If you are not familiar with TED, you should be. This is not the name of some random guy, but an acronym for Technology, Entertainment, Design – a series of talks, now enshrined on the Internet, in which some of the most important ideas in these three fields are spoken of by some of the world’s most fascinating thinkers and doers. Each is challenged to give the talk of their life (in 18 minutes). It started out in 1984 as a conference bringing together people from those three worlds. Since then its scope has become ever broader.
This is not the incessant chatter of FaceBook and Twitter—the narcissistic ruminations of everyone on the planet. These are people fully engaged in life and in their passions, who express those passions, in whatever form, to cause us to think.
Some of the best thinking on the planet comes through in the TED talks and, yes, I am a TED Head. There I’ve said it. It’s like standing up at a 12-step meeting and saying: “Hi, I’m Tom and I’m a TED Head.”
In the heading of this post I said that TED was coming to Santa Fe. Actually, TEDx is coming to our community. TEDx is yet another layer of this ongoing intellectual conversation that we are having as a species through the internet (thanks, Al Gore or whomever). TEDx is the epitome of “think globally, act locally.” These talks are “independently-organized events” in the TED talk mold and Santa Fe University of Art & Design is bringing an incredible slate of these events to Santa Fe as TEDx AcequiaMadre on Saturday, November 3rd at The Screen.
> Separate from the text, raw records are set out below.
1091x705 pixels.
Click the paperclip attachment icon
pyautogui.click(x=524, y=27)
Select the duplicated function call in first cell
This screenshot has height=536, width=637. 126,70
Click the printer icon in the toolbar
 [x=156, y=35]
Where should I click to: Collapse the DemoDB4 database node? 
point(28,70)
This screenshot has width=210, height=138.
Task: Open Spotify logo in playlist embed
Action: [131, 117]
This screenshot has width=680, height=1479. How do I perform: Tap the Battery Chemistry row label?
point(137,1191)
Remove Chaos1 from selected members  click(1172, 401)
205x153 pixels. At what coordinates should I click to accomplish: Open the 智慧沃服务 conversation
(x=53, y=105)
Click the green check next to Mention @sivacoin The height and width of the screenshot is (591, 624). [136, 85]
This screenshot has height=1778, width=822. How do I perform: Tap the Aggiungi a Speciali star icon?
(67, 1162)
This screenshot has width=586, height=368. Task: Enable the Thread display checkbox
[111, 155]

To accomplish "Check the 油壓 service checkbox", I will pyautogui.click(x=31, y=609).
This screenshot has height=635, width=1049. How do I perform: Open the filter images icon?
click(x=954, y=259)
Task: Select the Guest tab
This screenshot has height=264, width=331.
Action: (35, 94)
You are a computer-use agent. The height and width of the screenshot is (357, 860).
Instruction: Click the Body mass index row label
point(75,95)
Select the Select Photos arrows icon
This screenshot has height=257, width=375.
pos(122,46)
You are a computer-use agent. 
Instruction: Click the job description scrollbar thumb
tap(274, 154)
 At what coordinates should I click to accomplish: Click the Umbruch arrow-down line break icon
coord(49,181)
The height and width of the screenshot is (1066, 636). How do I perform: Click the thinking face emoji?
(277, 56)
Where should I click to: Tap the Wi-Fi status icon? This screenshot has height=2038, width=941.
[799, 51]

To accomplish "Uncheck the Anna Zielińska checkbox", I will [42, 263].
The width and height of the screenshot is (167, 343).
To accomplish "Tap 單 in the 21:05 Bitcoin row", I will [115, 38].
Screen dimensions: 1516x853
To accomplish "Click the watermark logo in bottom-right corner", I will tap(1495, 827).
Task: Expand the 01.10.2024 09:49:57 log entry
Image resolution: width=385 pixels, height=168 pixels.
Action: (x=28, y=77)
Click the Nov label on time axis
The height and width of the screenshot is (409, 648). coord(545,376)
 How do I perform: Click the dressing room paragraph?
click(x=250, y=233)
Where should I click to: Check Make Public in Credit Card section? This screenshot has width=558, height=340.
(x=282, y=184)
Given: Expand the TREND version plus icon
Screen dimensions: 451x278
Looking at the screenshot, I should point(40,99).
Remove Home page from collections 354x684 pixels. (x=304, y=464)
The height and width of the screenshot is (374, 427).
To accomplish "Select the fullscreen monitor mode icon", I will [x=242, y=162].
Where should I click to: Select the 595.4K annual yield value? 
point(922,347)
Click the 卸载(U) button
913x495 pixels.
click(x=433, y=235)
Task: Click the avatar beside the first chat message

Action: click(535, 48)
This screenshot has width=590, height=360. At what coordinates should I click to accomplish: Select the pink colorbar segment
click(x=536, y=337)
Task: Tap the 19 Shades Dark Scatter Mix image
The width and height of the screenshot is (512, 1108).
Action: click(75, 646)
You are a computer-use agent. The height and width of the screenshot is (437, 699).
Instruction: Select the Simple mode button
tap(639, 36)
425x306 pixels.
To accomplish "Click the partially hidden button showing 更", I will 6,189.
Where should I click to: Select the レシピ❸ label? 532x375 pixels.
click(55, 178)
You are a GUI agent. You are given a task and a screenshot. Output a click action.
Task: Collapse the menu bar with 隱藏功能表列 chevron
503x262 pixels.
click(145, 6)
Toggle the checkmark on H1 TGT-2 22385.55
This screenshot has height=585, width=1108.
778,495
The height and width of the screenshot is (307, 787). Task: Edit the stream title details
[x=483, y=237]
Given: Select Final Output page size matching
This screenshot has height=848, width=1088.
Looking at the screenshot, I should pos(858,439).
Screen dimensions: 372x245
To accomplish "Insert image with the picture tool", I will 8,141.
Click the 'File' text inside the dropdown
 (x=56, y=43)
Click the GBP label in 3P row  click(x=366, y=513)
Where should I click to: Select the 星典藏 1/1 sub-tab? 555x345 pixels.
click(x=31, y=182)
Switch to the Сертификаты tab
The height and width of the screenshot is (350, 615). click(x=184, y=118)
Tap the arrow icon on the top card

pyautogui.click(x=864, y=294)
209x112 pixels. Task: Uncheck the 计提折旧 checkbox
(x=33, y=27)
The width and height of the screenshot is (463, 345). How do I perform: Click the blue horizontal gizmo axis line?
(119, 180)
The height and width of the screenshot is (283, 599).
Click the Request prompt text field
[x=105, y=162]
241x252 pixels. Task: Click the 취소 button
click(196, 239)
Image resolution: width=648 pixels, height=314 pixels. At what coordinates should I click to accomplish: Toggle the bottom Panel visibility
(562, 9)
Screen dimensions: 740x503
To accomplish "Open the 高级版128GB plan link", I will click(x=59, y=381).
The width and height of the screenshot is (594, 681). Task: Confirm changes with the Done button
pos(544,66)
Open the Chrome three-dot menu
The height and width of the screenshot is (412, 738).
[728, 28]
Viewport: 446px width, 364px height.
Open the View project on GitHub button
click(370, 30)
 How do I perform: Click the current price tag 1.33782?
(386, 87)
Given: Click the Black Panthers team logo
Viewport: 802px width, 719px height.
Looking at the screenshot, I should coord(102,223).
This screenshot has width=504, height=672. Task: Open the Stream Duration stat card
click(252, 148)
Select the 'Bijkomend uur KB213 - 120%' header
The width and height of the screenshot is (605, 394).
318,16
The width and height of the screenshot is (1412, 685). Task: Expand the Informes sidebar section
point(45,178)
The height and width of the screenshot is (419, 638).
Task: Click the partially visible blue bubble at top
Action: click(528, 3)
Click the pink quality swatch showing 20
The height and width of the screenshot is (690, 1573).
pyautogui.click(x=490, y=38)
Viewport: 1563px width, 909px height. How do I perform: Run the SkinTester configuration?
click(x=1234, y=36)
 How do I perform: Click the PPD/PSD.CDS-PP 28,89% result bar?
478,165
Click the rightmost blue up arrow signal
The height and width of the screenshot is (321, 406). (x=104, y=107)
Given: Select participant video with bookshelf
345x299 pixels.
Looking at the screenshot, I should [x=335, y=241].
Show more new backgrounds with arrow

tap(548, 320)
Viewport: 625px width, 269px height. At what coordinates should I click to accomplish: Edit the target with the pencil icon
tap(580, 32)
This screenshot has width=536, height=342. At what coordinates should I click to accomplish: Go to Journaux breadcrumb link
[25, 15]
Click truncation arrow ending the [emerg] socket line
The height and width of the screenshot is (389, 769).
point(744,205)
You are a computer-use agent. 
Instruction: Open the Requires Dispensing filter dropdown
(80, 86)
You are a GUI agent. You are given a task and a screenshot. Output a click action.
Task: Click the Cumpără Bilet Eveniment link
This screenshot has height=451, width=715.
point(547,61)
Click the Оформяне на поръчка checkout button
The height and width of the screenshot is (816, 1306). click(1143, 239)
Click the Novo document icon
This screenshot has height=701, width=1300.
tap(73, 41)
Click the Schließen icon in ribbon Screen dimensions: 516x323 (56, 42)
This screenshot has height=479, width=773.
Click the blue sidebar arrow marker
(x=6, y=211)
TEDx AcequiaMadre will highlight innovation in technology, entertainment and design featuring local speakers who dare to inspire and act. The University of Art & Design states that TEDx AcequiaMadre’s “goal is to engage New Mexicans in dynamic dialogue and to serve as a catalyst for community mobilizing around ideas worth sharing and building upon. Hold onto your hats as our TEDx speakers deliver engaging, insightful and original three-, six-, nine- and 18-minute passion-driven presentations.”
Art & Design’s lineup is impressive and includes: Rachel Preston Prinz, architectural designer and historian; Meow Wolf co-founder Vincent Kadlubek; Amy Christian, performer, teacher, and activist; David Perez, self-described serial entrepreneur; Larry Littlebird, who celebrates an indigenous holistic way of life; and Jerry Wellman —co-founder of Axle Contemporary (that wonderful art gallery on wheels). For a complete list and information about this important event, visit the TEDx AcequiaMadre webpage at tedxacequiamadre.com.
I’ll be there for the entire experience and then attend my TED Head 12-step meeting.